Tribeca Film Festival co-founder Jane Rosenthal introduced the Queen as an “inspirational world leader and a role model to millions of women and as a personal friend.” Rosenthal went on to commend the Queen for helping to plant the seeds for the Tribeca Film Festival immediately after September 11. “A film festival is a place to look and listen, and that is the commitment of Queen Noor” she said in sum.
Taking the stage in front of the packed auditorium, Queen Noor praised the Tribeca Film Festival as a response to September 11. Her own interest in media and film stems from the way that the stories affect people, because “the quality and content of so much of the film in our world today has such extraordinary impact on not only individual lives but also on communities and on relations of so many of the communities in our world.” She recounted a long-standing frustration with “the lack of U.S. media interest in the human, cultural and complex political realities” of the Middle East. “Filmmakers and news reporters are really the storytellers of our world today,” she said, trumpeting her foundation’s new media program as one that will “emphasize balance and objectivity’ and champion “low-budget, independent projects that do not get the exposure that they merit.”
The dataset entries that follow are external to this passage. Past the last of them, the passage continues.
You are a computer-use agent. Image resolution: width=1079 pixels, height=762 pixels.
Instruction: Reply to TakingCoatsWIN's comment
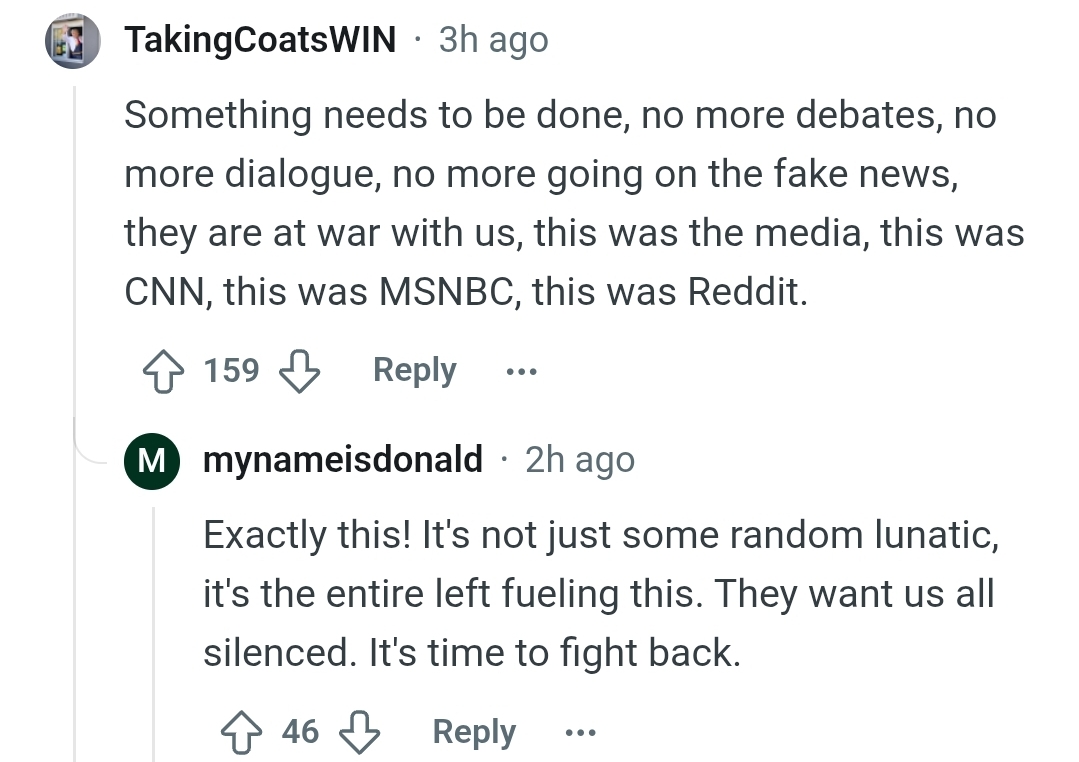pos(414,371)
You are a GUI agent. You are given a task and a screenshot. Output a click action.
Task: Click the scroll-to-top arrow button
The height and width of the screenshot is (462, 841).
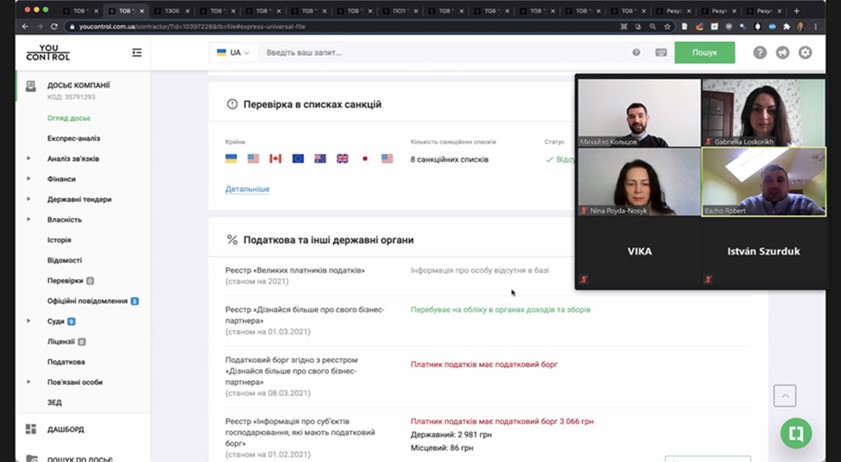(x=785, y=395)
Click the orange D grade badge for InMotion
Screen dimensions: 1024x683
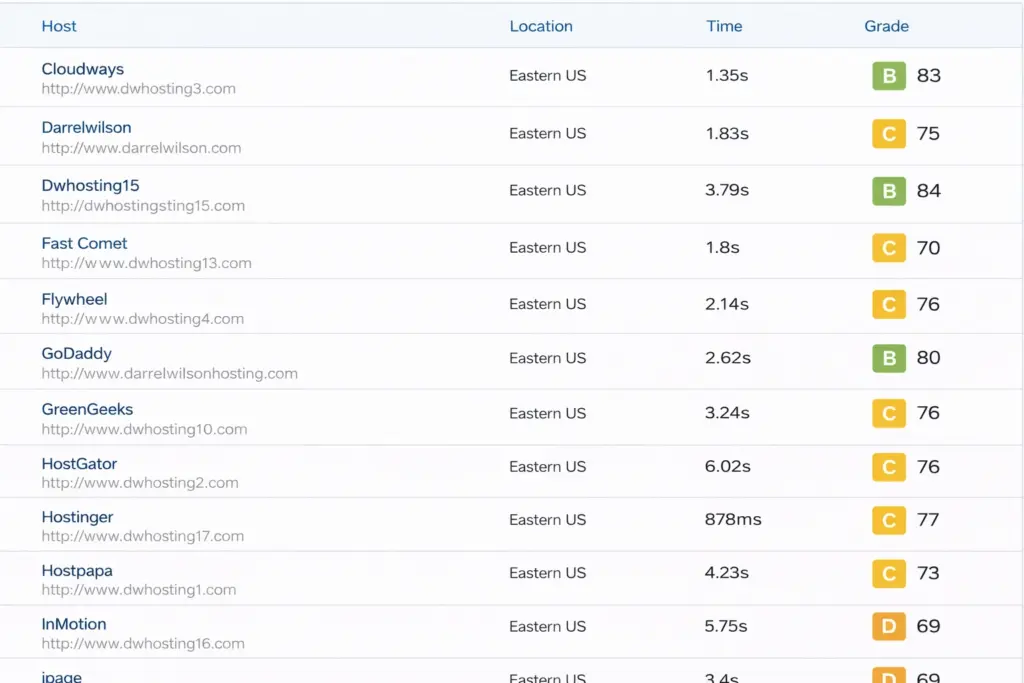point(888,627)
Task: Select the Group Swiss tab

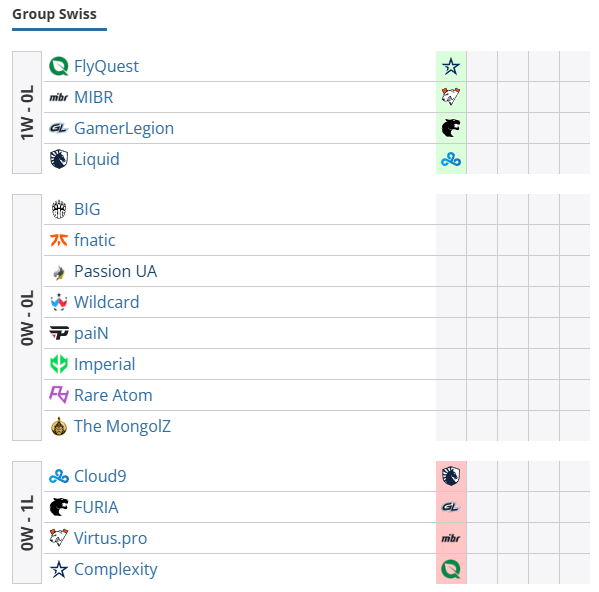Action: click(55, 14)
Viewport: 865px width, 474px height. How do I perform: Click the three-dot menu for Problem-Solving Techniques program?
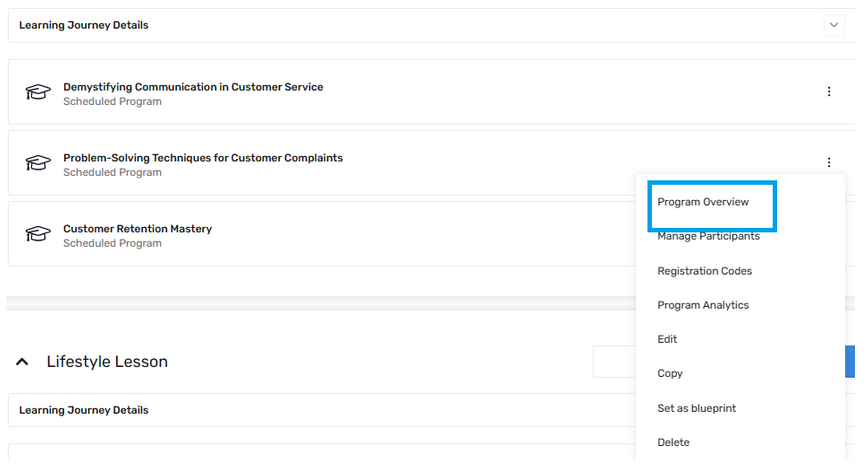(829, 162)
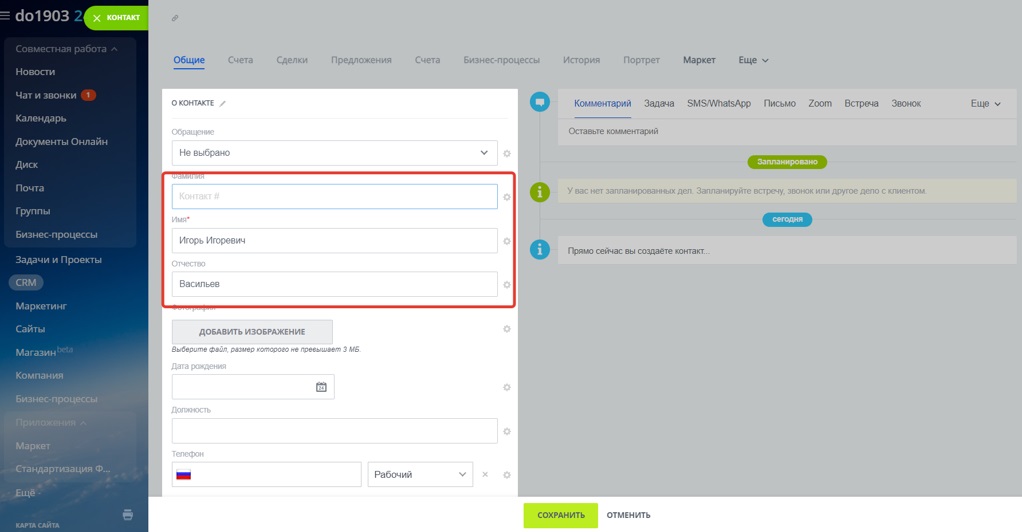Click the Russian flag country selector
Image resolution: width=1022 pixels, height=532 pixels.
pos(184,475)
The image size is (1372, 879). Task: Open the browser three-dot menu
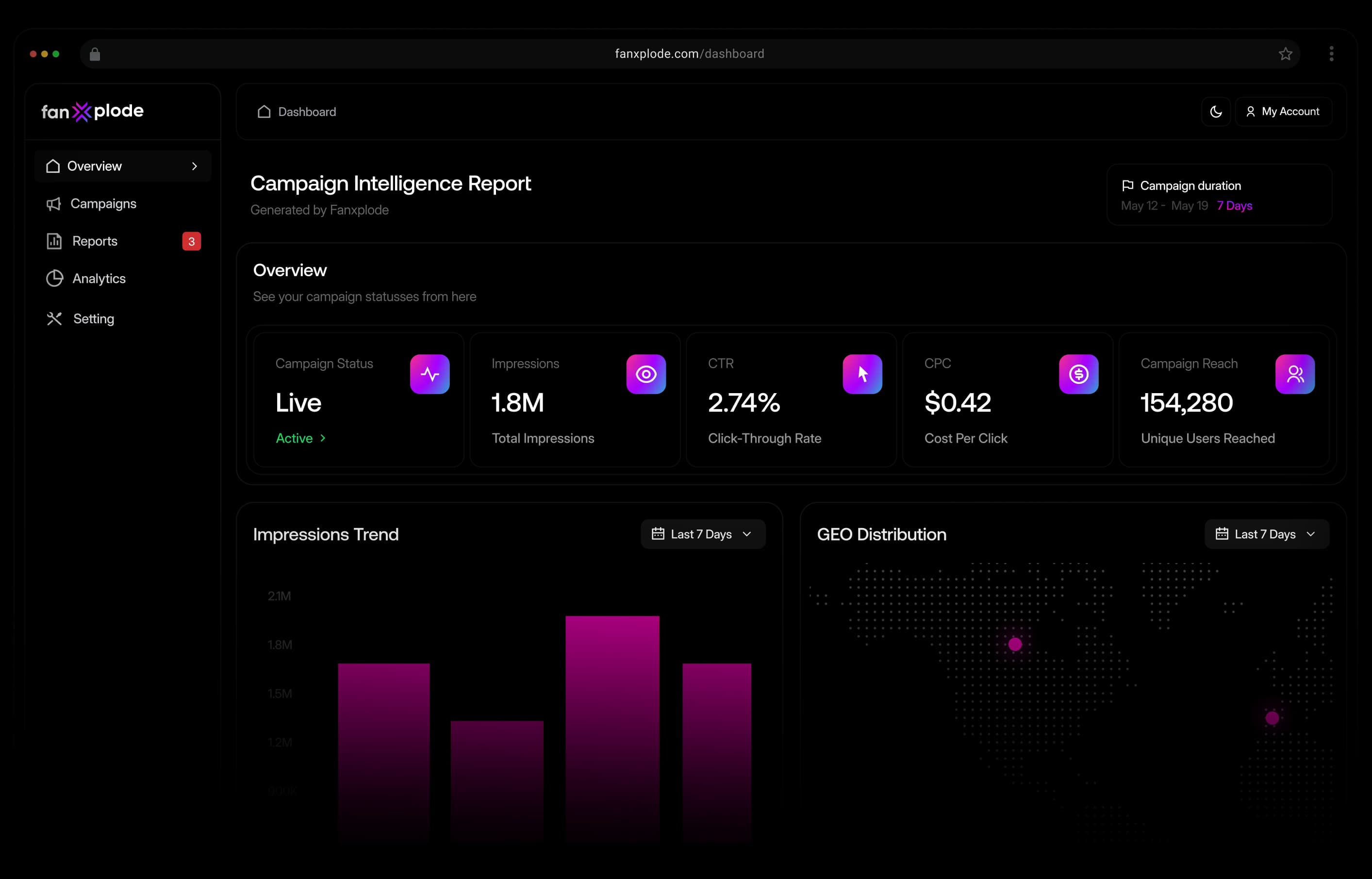click(x=1332, y=54)
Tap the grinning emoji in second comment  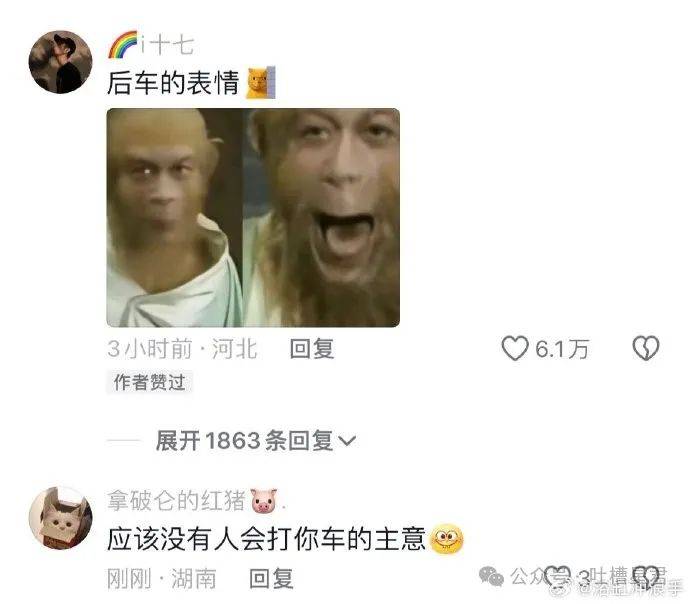pyautogui.click(x=446, y=539)
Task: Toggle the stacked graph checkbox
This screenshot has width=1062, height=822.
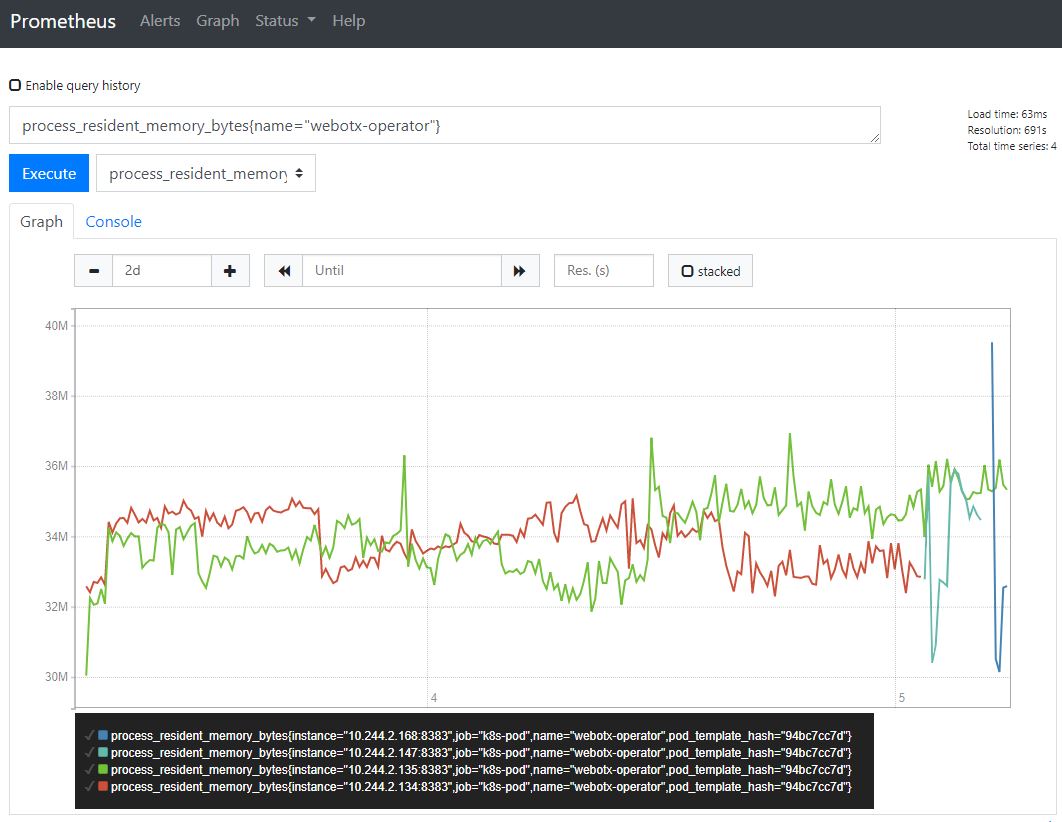Action: click(x=687, y=271)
The Queen brought three panelists to discuss representation in media, particularly relating to the Middle East. Sitting on the panel were Omar S. Amanat, a businessman and entrepreneur; Ghida Fakhry, the current Washington, D.C. co-anchor for Al Jazeera English; and filmmaker Yael Luttwak, whose first documentary—about a weight-loss group that included Israeli, Palestinian. Bedouin and American settler women in the West Bank—premiered at the 2007 Tribeca Film Festival. The panel was followed by a screening of Luttwak’s film, A Slim Peace.